Finding Virtualhosts

Web applications are often the most vulnerable of all applications in an IT infrastructure, as they are

  • often proprietary built by the company, and therefore have not undergone the security tests that might have been performed with standard software and are
  • reachable from the Internet, so anyone with an Internet connection can access them.

Additionally, more than one domain can be served from a single web server. Each domain is then considered a virtualhost.

It’s sometimes really difficult to find all domains that are served from an IP address, as there is no way in DNS to find out all domains that point to a certain IP. For an attacker or penetration tester, it is important to find as many virtualhosts as possible, as each one might contain vulnerabilities of their own.

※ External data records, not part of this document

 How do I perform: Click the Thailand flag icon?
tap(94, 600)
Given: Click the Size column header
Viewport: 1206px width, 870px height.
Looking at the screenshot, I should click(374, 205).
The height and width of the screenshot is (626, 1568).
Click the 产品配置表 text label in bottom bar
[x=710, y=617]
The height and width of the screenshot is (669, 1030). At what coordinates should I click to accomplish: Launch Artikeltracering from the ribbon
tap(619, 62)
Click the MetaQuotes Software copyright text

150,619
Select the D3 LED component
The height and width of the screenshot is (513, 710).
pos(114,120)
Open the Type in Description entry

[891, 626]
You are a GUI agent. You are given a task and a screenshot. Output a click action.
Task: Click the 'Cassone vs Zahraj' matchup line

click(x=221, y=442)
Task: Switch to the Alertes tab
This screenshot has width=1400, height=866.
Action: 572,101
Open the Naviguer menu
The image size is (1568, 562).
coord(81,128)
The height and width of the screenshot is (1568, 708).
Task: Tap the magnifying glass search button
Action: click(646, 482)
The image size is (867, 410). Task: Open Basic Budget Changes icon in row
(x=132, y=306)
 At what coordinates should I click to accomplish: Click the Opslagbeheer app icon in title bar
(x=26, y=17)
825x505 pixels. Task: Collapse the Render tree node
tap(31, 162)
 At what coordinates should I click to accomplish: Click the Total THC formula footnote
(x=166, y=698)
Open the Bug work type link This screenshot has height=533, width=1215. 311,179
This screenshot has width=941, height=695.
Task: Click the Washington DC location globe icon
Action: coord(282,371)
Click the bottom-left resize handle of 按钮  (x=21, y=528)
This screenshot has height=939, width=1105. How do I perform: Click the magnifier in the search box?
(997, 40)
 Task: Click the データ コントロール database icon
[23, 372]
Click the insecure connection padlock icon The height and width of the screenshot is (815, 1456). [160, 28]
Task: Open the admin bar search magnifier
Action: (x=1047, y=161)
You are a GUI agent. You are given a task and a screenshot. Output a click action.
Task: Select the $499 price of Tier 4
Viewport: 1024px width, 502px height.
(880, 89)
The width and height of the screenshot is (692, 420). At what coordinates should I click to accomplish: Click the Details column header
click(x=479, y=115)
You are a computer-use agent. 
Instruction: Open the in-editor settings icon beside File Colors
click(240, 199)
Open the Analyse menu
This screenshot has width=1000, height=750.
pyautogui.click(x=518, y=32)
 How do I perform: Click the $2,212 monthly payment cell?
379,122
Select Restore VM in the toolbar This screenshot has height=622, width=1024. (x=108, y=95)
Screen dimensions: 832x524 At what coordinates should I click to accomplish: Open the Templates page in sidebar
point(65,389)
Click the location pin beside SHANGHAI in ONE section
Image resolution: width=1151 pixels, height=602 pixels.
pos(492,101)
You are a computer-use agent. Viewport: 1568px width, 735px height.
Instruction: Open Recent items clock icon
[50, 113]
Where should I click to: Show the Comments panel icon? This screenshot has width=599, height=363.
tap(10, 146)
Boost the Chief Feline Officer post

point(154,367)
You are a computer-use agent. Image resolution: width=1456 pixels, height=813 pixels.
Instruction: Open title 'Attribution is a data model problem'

The only way to do this is to build a large database with as many domain names as possible, complete with the IP address that these domain names point to. Luckily, there are a couple of tools that have done exactly that:

  • YouGetSignal.com seems to be the newest tool and works pretty well. I did a couple of tests and it finds not only virtualhosts for .net, .com or .org, but also for local TLDs like .co.uk. According to the author of the tool, it simply uses search engine results to find as many domains as possible and performs DNS queries for them.
  • Robtex Swiss Army Knife as they call themselves also can help to find virtualhosts, but the results are a little bit limited and partly out of date.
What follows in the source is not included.